Ist das zuviel Lob? Bin ich zu euphorisch? Ja, es war erst der zweite Spieltag, ja es war ein recht schwacher VfB Stuttgart der einfallslos und uninspiriert agierte und taktisch keine Antwort auf das Spiel des effzeh hatte. Ja, es war kein Hurra-Fußball, den werden wir dieses Jahr auch nicht zu sehen bekommen (was verdammt gut so ist) und, ja, die Saison ist lang, es werden Rückschläge kommen. Aber im hier und jetzt kann ich nicht anders als einfach komplett zufrieden zu sein. 4 Punkte, 0 Gegentore, ein klar erkennbarer Plan, eine mannschaftliche Geschlossenheit und die Erkenntnis dass man mitspielen kann in der Bundesliga. Das man punkten kann, dass man siegen kann. Der 1.FC Köln ist angekommen.

Nachspiel: Gestern gab es in Düsseldorf den #tpdus und nach langer Zeit war ich auch mal wieder dabei und hatte wahnsinnig viel Spaß auch wenn die Tankstellensituation in Düsseldorf anscheinend so erschreckend karg ist, dass es nicht mal Suppenhühner zu kaufen gibt. Davon ab traf ich Stefan Keller wieder und nötigte ihm sofort einen Text ab, weil mir die Südtribüne doch sehr fehlt. Zum Glück hatte Stefan auch schon ein oder zwei Bierchen getrunken und wehrte sich nicht mehr mit letzter Kraft. Er sagt zu und hielt Wort und deshalb gibt es jetzt hier Stefans sehr persönlichen Blick auf den neuen Effzeh und warum schweigen manchmal glücklich machen kann:

Glücklich sein…

Eigentlich möchte ich gar nicht über den 1. FC Köln schreiben. Dummerweise habe ich mich Samstagabend dazu bequatschen lassen, es doch zu tun. Und versprochen ist versprochen. Da nützt es nichts, sich damit herauszureden, dass bei dem Versprechen Alkohol im Spiel war, viel Alkohol. Ich bin ja nicht Milivoje Novakovic.
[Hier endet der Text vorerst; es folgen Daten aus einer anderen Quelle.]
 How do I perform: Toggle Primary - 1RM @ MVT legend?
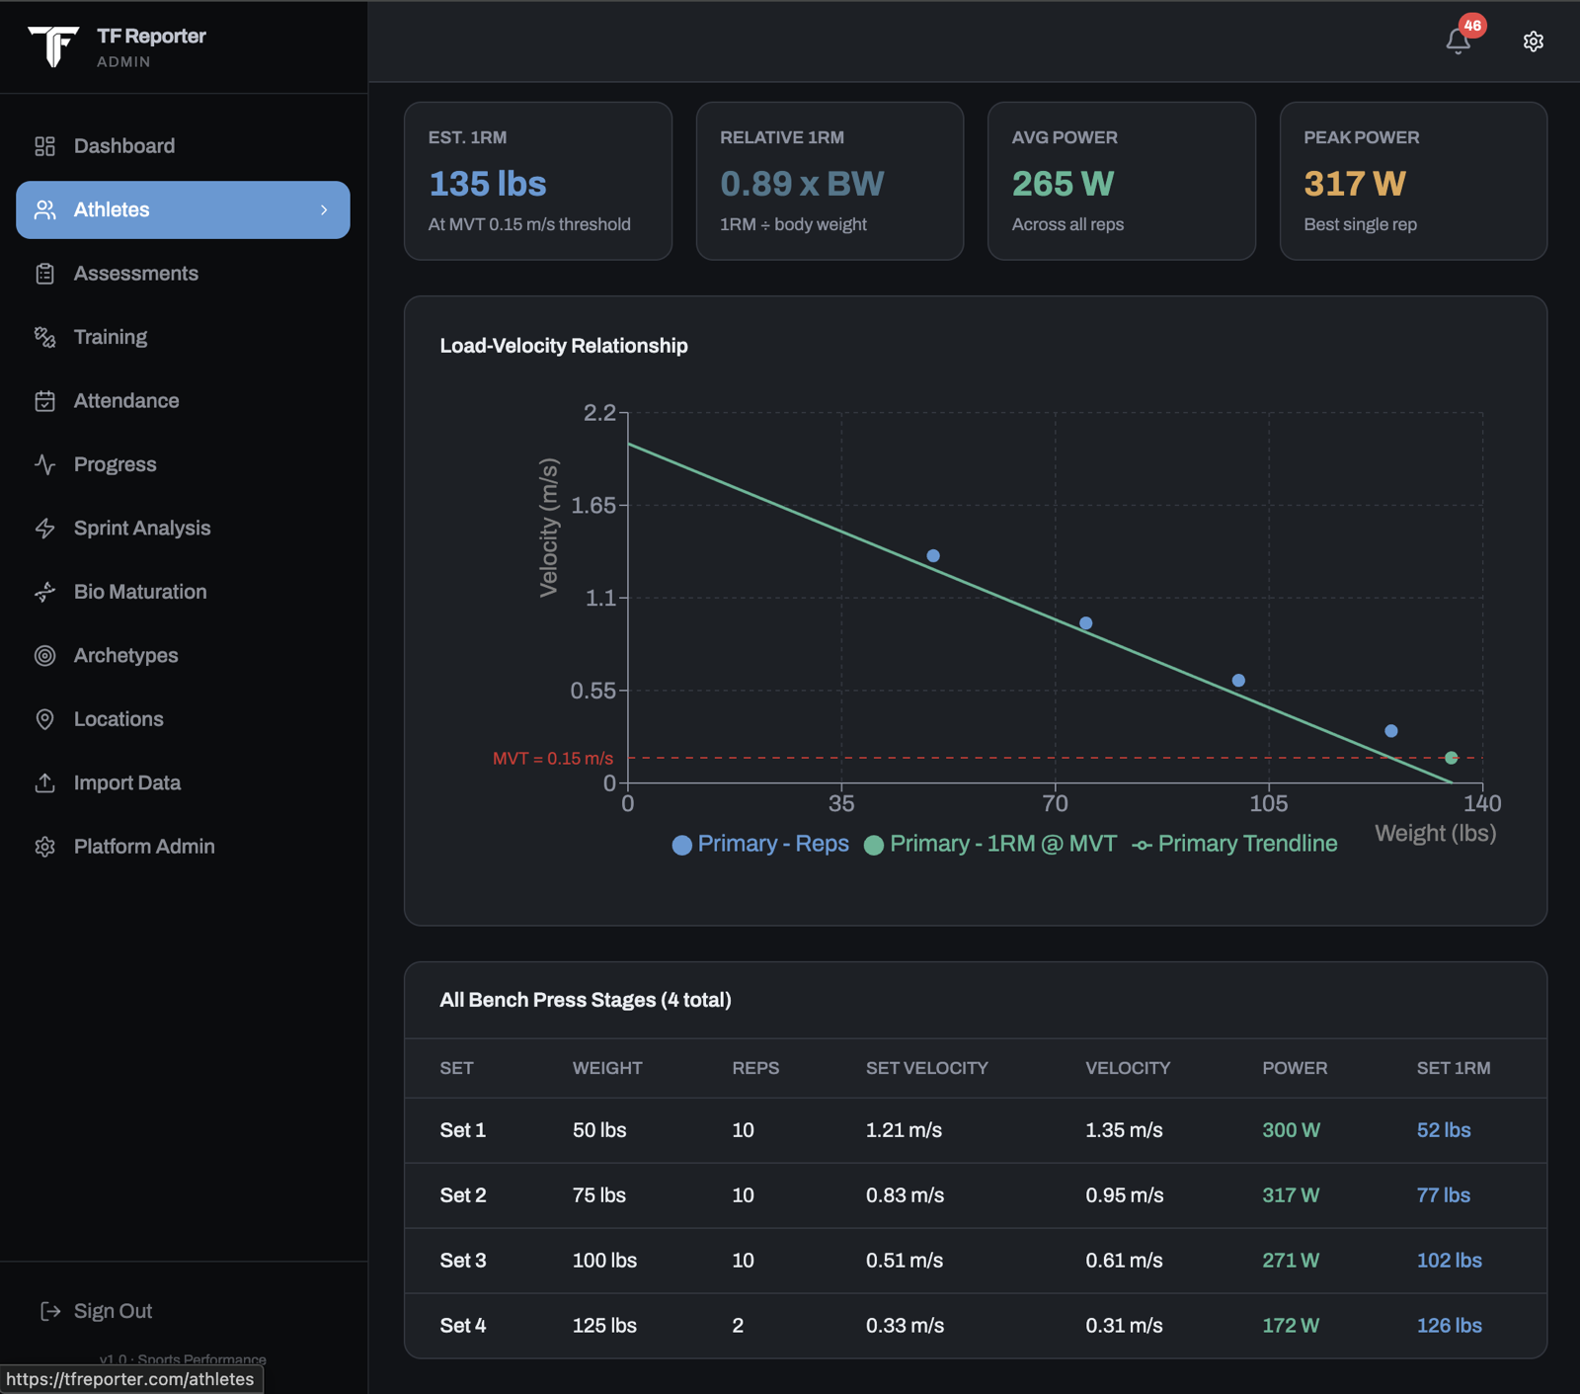click(x=990, y=844)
Über fünf Jahre habe ich mein Blog „Die Welt – aus Sicht der Südtribüne“ dem FC gewidmet. Von 2005 bis 2010. So ungefähr. Eine Zeit, in der man, schrieb man über den FC, beim Tippen mit dem Kopf auf die Tischplatte schlug, weil der Verein so unfasslich dämlich war und die gleichen Fehler immer und immer wieder machte. Es war die Ära Overaths, Meiers, Daums. Die dunkelsten Jahre in ohnehin finsteren Zeiten.

Eigentlich sollte es mir also ein Vergnügen sein, jetzt über den FC zu schreiben. Die Mannschaft ist gerade aufgestiegen, hat zwei sehr manierliche Auftritte in der 1. Liga hingelegt, 4 Punkte gegen direkte Konkurrenten um den Abstieg eingefahren, in drei Pflichtspielen der Saison kein Tor kassiert. Dabei war nicht einmal Glück im Spiel. Wie der Aufstieg waren auch die ersten Saisonspiele das Ergebnis guter Arbeit, abgeklärten Auftretens und solider Vorbereitung.

Überhaupt: Arbeit. Da sind Leute beim FC, die glauben, dass um erfolgreich zu sein, über Arbeit nicht nur geredet werden muss, sondern dass auch einer da sein muss, der sie macht. Und dass es hilft, wenn man bei der Arbeit einen Plan hat.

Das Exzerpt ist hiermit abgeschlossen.